FIRST FEDERAL S. & L. ASS'N v. Board of EqualizationAnnotate this Case
152 N.W.2d 8 (1967)
182 Neb. 25
FIRST FEDERAL SAVINGS AND LOAN ASSOCIATION OF LINCOLN, Appellee, v. The BOARD OF EQUALIZATION OF LANCASTER COUNTY, Nebraska, Appellant. UNION LOAN AND SAVINGS ASSOCIATION, a Corporation, Appellee, v. The BOARD OF EQUALIZATION OF LACASTER COUNTY, Nebraska, and the Lancaster County Board of Equalization, Appellants.
Nos. 36508, 36509.
Supreme Court of Nebraska.
June 30, 1967.
Paul Douglas, County Atty., Floyd A. Sterns, William D. Blue, Ronald D. Lahners, Walter D. Weaver, Janice L. Gradwohl, Lincoln, for appellants.
Ginsburg, Rosenberg, Ginsburg & Krivosha, Lincoln, for appellee.
Dean & Finnigan, Lincoln, John W. Delehant, Omaha, for appellee.
Heard before WHITE, C. J., and CARTER, SPENCER, BOSLAUGH, SMITH, McCOWN, and NEWTON, JJ.
*9 BOSLAUGH, Justice.
First Federal Savings and Loan Association, the plaintiff in case No. 36508, is a building and loan association organized under the laws of the United States. Union Loan and Savings Association, the plaintiff in case No. 36509, is a building and loan association organized under the laws of Nebraska. Both plaintiffs are engaged in the business of making loans secured by mortgages upon real estate.

__Activity list__
1. Translate this sentence from the court opinion into Spanish: "Both plaintiffs are engaged in the business of making loans secured by mortgages upon real estate."
2. According to the court opinion, under which laws is Union Loan and Savings Association organized?
3. Retype the portion of the court opinion starting at "182 Neb. 25" and ending at "of Equalization, Appellants.".

Collected data
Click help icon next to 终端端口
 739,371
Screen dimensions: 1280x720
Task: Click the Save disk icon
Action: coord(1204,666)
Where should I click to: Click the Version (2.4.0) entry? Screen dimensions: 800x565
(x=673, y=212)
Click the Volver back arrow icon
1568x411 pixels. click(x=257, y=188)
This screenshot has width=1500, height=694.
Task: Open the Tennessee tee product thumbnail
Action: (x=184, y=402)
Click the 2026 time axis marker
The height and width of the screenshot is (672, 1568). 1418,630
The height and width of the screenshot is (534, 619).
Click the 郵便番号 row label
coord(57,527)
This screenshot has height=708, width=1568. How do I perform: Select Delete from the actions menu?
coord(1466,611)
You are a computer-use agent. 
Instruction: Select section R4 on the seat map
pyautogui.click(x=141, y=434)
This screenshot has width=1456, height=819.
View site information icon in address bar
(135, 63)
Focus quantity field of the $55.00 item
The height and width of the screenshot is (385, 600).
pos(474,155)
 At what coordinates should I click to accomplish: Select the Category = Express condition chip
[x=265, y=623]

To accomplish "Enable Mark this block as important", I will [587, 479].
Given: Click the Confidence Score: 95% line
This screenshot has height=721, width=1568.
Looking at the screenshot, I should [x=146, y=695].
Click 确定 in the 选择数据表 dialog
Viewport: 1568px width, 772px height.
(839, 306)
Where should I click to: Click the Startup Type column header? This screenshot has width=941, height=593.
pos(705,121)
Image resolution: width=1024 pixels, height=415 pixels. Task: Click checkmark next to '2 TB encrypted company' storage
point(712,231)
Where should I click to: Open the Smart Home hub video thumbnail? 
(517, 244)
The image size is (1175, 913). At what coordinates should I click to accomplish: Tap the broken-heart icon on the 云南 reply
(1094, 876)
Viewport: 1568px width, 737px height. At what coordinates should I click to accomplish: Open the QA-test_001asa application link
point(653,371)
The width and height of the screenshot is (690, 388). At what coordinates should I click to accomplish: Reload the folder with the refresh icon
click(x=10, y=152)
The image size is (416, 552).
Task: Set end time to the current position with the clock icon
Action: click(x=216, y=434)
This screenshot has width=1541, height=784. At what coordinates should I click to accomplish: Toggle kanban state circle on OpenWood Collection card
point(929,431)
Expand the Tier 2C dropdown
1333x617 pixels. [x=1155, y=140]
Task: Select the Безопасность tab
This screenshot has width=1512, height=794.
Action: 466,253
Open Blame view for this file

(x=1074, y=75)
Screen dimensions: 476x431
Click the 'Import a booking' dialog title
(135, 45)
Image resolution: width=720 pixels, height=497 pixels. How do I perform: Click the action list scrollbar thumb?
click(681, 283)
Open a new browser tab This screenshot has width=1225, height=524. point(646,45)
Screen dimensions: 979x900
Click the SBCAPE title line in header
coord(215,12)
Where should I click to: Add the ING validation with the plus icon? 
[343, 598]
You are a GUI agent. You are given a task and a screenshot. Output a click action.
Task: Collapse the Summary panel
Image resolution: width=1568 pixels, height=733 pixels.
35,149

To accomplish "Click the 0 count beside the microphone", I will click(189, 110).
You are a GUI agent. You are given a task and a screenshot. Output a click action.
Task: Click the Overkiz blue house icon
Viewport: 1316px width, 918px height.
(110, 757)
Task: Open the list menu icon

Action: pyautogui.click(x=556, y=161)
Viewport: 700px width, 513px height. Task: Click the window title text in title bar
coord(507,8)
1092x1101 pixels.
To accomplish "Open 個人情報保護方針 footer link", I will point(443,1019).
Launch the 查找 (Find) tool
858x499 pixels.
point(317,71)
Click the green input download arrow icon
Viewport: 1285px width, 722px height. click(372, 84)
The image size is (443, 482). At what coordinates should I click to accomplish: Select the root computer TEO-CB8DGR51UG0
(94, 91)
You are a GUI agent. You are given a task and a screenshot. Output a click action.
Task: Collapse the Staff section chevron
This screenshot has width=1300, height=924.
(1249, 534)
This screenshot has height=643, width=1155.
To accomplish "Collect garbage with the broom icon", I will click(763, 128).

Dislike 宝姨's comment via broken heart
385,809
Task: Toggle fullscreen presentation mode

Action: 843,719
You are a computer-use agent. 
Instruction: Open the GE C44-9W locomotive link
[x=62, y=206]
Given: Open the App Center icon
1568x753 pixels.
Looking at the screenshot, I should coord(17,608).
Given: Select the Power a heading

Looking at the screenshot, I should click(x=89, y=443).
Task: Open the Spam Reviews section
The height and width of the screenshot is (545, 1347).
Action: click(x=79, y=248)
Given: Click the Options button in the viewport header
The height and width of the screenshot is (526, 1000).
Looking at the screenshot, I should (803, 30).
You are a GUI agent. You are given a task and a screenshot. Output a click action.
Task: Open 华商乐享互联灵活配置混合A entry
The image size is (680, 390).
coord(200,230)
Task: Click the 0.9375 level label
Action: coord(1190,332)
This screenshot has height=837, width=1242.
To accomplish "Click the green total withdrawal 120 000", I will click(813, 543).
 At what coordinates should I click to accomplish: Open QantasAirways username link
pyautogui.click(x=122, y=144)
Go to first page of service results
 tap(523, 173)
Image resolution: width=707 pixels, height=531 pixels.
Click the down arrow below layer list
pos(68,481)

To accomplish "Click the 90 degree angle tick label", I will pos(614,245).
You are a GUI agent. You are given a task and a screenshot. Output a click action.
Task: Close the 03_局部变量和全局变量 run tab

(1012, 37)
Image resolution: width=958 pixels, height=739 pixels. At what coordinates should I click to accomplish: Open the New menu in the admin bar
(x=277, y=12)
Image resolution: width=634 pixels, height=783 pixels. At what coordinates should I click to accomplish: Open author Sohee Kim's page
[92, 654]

__Written answers__
1. Ambos demandantes se dedican al negocio de otorgar préstamos garantizados con hipotecas sobre bienes inmuebles.

2. It is organized under the laws of Nebraska.

3.
182 Neb. 25
FIRST FEDERAL SAVINGS AND LOAN ASSOCIATION OF LINCOLN, Appellee, v. The BOARD OF EQUALIZATION OF LANCASTER COUNTY, Nebraska, Appellant. UNION LOAN AND SAVINGS ASSOCIATION, a Corporation, Appellee, v. The BOARD OF EQUALIZATION OF LACASTER COUNTY, Nebraska, and the Lancaster County Board of Equalization, Appellants.